Work to complete:
Lines in the listing under this task are to be copied exactly.

Given records:

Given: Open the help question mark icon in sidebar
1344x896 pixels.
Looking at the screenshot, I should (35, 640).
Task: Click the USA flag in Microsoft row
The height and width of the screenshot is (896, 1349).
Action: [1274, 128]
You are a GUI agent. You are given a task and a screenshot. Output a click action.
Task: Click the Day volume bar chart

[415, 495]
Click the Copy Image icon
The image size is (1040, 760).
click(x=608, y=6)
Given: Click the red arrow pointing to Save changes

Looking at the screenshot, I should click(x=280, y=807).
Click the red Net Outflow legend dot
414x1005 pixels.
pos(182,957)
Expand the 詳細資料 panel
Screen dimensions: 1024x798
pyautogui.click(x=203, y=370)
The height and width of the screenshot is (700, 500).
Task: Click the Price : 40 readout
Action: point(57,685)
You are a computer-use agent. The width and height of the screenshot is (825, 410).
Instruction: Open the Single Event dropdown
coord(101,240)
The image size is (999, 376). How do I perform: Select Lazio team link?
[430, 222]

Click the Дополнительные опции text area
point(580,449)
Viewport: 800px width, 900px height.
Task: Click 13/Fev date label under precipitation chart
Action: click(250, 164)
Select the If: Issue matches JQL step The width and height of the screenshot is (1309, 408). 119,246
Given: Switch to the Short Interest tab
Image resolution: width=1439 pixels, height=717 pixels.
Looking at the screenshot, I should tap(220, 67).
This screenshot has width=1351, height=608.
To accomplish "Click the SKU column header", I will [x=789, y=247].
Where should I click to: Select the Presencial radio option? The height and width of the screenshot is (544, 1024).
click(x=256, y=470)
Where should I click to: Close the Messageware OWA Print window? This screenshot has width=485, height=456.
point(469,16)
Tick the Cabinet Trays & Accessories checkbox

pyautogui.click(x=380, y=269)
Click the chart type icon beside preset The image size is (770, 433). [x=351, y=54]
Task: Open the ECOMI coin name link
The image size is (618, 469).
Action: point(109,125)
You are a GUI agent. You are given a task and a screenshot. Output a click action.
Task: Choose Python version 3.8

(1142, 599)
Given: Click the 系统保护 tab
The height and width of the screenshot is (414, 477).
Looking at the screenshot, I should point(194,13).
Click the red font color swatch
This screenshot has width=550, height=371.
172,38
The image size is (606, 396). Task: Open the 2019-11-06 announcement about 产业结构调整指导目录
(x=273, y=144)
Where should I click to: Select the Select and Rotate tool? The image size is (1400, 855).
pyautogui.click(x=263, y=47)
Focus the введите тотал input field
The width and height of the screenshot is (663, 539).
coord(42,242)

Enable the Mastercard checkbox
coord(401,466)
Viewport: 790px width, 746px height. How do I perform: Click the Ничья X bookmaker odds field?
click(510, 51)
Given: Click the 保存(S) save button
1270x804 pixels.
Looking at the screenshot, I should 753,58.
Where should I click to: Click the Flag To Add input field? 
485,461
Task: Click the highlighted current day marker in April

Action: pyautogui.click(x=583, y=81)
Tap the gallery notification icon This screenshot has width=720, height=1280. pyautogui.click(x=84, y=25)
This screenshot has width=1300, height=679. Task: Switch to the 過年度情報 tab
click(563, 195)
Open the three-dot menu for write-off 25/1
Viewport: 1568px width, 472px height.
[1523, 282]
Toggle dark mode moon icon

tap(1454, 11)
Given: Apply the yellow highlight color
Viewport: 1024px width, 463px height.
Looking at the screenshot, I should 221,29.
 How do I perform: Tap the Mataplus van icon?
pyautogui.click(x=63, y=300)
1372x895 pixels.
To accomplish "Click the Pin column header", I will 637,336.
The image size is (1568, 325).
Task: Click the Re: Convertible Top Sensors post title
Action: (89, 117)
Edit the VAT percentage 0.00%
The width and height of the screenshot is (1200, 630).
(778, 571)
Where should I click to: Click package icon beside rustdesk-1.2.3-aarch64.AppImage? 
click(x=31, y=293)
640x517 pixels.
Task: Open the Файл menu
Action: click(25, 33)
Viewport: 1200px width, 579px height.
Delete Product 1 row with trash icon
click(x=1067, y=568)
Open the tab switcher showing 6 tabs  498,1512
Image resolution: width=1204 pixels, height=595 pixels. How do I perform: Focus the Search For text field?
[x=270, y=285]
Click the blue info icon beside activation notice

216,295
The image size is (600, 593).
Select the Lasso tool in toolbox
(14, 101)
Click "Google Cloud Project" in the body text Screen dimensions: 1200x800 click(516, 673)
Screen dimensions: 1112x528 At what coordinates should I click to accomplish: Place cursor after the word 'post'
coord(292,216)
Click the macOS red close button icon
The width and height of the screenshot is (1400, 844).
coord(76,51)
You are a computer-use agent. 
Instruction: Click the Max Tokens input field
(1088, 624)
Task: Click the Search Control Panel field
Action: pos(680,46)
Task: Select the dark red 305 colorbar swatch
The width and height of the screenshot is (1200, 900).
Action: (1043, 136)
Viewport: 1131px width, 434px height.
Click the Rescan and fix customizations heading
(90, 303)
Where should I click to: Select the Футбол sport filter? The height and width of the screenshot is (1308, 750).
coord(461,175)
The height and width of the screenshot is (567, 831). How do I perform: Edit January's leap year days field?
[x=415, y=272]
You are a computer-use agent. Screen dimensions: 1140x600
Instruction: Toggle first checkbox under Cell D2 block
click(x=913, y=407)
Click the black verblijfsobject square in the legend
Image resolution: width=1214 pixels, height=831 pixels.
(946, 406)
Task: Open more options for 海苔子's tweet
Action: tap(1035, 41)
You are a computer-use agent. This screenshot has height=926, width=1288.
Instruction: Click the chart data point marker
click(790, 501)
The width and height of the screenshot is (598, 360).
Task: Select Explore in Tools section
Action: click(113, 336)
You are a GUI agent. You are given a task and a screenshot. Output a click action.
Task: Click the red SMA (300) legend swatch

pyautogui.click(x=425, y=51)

Result of this task:
Given: Open the help question mark icon in sidebar
1344x896 pixels.
Looking at the screenshot, I should (35, 640).
Task: Click the USA flag in Microsoft row
The height and width of the screenshot is (896, 1349).
Action: [1274, 128]
You are a GUI agent. You are given a task and a screenshot. Output a click action.
Task: Click the Day volume bar chart

[415, 495]
Click the Copy Image icon
The image size is (1040, 760).
click(x=608, y=6)
Given: Click the red arrow pointing to Save changes

Looking at the screenshot, I should click(x=280, y=807).
Click the red Net Outflow legend dot
414x1005 pixels.
pos(182,957)
Expand the 詳細資料 panel
Screen dimensions: 1024x798
pyautogui.click(x=203, y=370)
The height and width of the screenshot is (700, 500).
Task: Click the Price : 40 readout
Action: point(57,685)
You are a computer-use agent. The width and height of the screenshot is (825, 410).
Instruction: Open the Single Event dropdown
coord(101,240)
The image size is (999, 376). How do I perform: Select Lazio team link?
[430, 222]

Click the Дополнительные опции text area
point(580,449)
Viewport: 800px width, 900px height.
Task: Click 13/Fev date label under precipitation chart
Action: click(250, 164)
Select the If: Issue matches JQL step The width and height of the screenshot is (1309, 408). 119,246
Given: Switch to the Short Interest tab
Image resolution: width=1439 pixels, height=717 pixels.
Looking at the screenshot, I should tap(220, 67).
This screenshot has width=1351, height=608.
To accomplish "Click the SKU column header", I will [x=789, y=247].
Where should I click to: Select the Presencial radio option? The height and width of the screenshot is (544, 1024).
click(x=256, y=470)
Where should I click to: Close the Messageware OWA Print window? This screenshot has width=485, height=456.
point(469,16)
Tick the Cabinet Trays & Accessories checkbox

pyautogui.click(x=380, y=269)
Click the chart type icon beside preset The image size is (770, 433). [x=351, y=54]
Task: Open the ECOMI coin name link
The image size is (618, 469).
Action: point(109,125)
You are a GUI agent. You are given a task and a screenshot. Output a click action.
Task: Choose Python version 3.8

(1142, 599)
Given: Click the 系统保护 tab
The height and width of the screenshot is (414, 477).
Looking at the screenshot, I should point(194,13).
Click the red font color swatch
This screenshot has width=550, height=371.
172,38
The image size is (606, 396). Task: Open the 2019-11-06 announcement about 产业结构调整指导目录
(x=273, y=144)
Where should I click to: Select the Select and Rotate tool? The image size is (1400, 855).
pyautogui.click(x=263, y=47)
Focus the введите тотал input field
The width and height of the screenshot is (663, 539).
coord(42,242)

Enable the Mastercard checkbox
coord(401,466)
Viewport: 790px width, 746px height. How do I perform: Click the Ничья X bookmaker odds field?
click(510, 51)
Given: Click the 保存(S) save button
1270x804 pixels.
Looking at the screenshot, I should 753,58.
Where should I click to: Click the Flag To Add input field? 
485,461
Task: Click the highlighted current day marker in April

Action: pyautogui.click(x=583, y=81)
Tap the gallery notification icon This screenshot has width=720, height=1280. pyautogui.click(x=84, y=25)
This screenshot has width=1300, height=679. Task: Switch to the 過年度情報 tab
click(563, 195)
Open the three-dot menu for write-off 25/1
Viewport: 1568px width, 472px height.
[1523, 282]
Toggle dark mode moon icon

tap(1454, 11)
Given: Apply the yellow highlight color
Viewport: 1024px width, 463px height.
Looking at the screenshot, I should 221,29.
 How do I perform: Tap the Mataplus van icon?
pyautogui.click(x=63, y=300)
1372x895 pixels.
To accomplish "Click the Pin column header", I will 637,336.
The image size is (1568, 325).
Task: Click the Re: Convertible Top Sensors post title
Action: (89, 117)
Edit the VAT percentage 0.00%
The width and height of the screenshot is (1200, 630).
(778, 571)
Where should I click to: Click package icon beside rustdesk-1.2.3-aarch64.AppImage? 
click(x=31, y=293)
640x517 pixels.
Task: Open the Файл menu
Action: click(25, 33)
Viewport: 1200px width, 579px height.
Delete Product 1 row with trash icon
click(x=1067, y=568)
Open the tab switcher showing 6 tabs  498,1512
Image resolution: width=1204 pixels, height=595 pixels. How do I perform: Focus the Search For text field?
[x=270, y=285]
Click the blue info icon beside activation notice

216,295
The image size is (600, 593).
Select the Lasso tool in toolbox
(14, 101)
Click "Google Cloud Project" in the body text Screen dimensions: 1200x800 click(516, 673)
Screen dimensions: 1112x528 At what coordinates should I click to accomplish: Place cursor after the word 'post'
coord(292,216)
Click the macOS red close button icon
The width and height of the screenshot is (1400, 844).
coord(76,51)
You are a computer-use agent. 
Instruction: Click the Max Tokens input field
(1088, 624)
Task: Click the Search Control Panel field
Action: pos(680,46)
Task: Select the dark red 305 colorbar swatch
The width and height of the screenshot is (1200, 900).
Action: (1043, 136)
Viewport: 1131px width, 434px height.
Click the Rescan and fix customizations heading
(90, 303)
Where should I click to: Select the Футбол sport filter? The height and width of the screenshot is (1308, 750).
coord(461,175)
The height and width of the screenshot is (567, 831). How do I perform: Edit January's leap year days field?
[x=415, y=272]
You are a computer-use agent. Screen dimensions: 1140x600
Instruction: Toggle first checkbox under Cell D2 block
click(x=913, y=407)
Click the black verblijfsobject square in the legend
Image resolution: width=1214 pixels, height=831 pixels.
(946, 406)
Task: Open more options for 海苔子's tweet
Action: tap(1035, 41)
You are a computer-use agent. This screenshot has height=926, width=1288.
Instruction: Click the chart data point marker
click(790, 501)
The width and height of the screenshot is (598, 360).
Task: Select Explore in Tools section
Action: click(113, 336)
You are a GUI agent. You are given a task and a screenshot. Output a click action.
Task: Click the red SMA (300) legend swatch

pyautogui.click(x=425, y=51)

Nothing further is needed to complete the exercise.